There were others besides Mr. Fanshawe who had walked out of Mr. Harte’s demesne to Jimville and wore names that smacked of the soil,—“Alkali Bill,” “Pike” Wilson, “Three Finger,” and “Mono Jim;” fierce, shy, profane, sun-dried derelicts of the windy hills, who each owned, or had owned, a mine and was wishful to own one again. They laid up on the worn benches of the Silver Dollar or the Same Old Luck like beached vessels, and their talk ran on endlessly of “strike” and “contact” and “mother lode,” and worked around to fights and hold-ups, villainy, haunts, and the hoodoo of the Minietta, told austerely without imagination.
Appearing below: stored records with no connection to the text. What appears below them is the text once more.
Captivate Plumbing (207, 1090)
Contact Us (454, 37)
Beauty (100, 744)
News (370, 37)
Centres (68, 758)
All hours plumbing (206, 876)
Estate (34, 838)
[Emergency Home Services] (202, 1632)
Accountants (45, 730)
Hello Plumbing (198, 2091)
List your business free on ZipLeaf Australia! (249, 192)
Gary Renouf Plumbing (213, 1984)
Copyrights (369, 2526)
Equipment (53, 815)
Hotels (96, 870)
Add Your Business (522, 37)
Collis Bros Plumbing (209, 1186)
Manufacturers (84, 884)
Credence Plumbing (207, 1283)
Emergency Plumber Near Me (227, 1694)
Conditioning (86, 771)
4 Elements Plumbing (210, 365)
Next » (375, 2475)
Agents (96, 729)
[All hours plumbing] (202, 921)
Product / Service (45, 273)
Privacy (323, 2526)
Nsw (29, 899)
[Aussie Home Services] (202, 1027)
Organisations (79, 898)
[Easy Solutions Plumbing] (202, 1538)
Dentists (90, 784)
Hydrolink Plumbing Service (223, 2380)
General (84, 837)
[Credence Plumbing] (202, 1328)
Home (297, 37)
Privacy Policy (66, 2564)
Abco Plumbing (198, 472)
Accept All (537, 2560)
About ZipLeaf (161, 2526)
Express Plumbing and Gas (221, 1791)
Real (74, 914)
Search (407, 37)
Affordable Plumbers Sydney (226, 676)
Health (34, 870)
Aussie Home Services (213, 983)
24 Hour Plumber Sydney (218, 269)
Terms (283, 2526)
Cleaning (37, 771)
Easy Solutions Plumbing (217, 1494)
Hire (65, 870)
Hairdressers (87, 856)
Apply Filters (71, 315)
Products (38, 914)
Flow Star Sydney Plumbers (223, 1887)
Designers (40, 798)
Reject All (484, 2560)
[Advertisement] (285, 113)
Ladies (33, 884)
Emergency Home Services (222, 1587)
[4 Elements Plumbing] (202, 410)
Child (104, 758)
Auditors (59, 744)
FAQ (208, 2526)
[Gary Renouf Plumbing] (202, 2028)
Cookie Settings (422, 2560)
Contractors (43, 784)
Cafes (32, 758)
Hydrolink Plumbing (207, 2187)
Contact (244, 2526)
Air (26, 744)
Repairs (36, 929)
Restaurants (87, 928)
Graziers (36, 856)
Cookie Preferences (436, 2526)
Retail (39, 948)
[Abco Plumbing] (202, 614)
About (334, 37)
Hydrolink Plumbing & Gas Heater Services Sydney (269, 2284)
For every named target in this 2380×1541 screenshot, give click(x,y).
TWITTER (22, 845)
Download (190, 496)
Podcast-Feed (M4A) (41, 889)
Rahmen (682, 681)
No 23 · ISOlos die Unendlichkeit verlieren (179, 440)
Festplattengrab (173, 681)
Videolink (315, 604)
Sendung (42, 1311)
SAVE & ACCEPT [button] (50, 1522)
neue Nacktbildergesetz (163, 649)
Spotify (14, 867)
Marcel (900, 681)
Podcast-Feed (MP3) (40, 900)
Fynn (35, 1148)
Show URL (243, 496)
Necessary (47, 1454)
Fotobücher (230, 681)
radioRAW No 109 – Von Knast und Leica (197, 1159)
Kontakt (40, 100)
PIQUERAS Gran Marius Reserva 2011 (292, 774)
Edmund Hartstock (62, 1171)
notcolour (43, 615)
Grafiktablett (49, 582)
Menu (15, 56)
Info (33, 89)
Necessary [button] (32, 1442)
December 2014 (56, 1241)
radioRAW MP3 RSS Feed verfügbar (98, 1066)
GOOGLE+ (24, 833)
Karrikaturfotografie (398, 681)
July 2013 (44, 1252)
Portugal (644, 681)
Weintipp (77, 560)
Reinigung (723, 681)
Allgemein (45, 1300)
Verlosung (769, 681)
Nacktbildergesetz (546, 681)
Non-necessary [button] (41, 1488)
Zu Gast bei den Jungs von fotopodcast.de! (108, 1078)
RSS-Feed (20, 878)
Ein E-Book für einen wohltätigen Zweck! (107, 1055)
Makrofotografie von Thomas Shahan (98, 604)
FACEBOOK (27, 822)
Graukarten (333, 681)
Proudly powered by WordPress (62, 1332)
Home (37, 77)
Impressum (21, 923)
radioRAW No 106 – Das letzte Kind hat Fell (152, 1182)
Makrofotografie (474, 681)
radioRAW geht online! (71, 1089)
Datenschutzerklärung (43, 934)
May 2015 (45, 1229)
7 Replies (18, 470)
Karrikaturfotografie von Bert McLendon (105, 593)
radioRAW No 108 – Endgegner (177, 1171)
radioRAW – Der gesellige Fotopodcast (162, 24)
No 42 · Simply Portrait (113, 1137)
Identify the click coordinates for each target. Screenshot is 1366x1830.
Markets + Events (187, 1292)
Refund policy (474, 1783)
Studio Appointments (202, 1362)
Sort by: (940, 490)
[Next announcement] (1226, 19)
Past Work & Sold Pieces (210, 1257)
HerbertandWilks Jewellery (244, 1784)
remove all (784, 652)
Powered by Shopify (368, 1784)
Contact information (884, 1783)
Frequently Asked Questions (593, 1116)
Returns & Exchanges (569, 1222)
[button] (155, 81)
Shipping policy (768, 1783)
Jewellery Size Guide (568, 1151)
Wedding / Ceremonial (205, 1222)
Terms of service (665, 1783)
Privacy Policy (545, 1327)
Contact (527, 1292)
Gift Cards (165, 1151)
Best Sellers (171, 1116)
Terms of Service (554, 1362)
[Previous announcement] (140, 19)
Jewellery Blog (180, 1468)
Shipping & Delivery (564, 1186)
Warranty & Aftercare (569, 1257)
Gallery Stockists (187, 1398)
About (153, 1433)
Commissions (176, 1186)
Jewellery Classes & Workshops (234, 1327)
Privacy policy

Do not suppose I am going to repeat it all; you who want these things written up from the point of view of people who do not do them every day would get no savor in their speech.

Says Three Finger, relating the history of the Mariposa, “I took it off’n Tom Beatty, cheap, after his brother Bill was shot.”

Says Jim Jenkins, “What was the matter of him?”

“Who? Bill? Abe Johnson shot him; he was fooling around Johnson’s wife, an’ Tom sold me the mine dirt cheap.”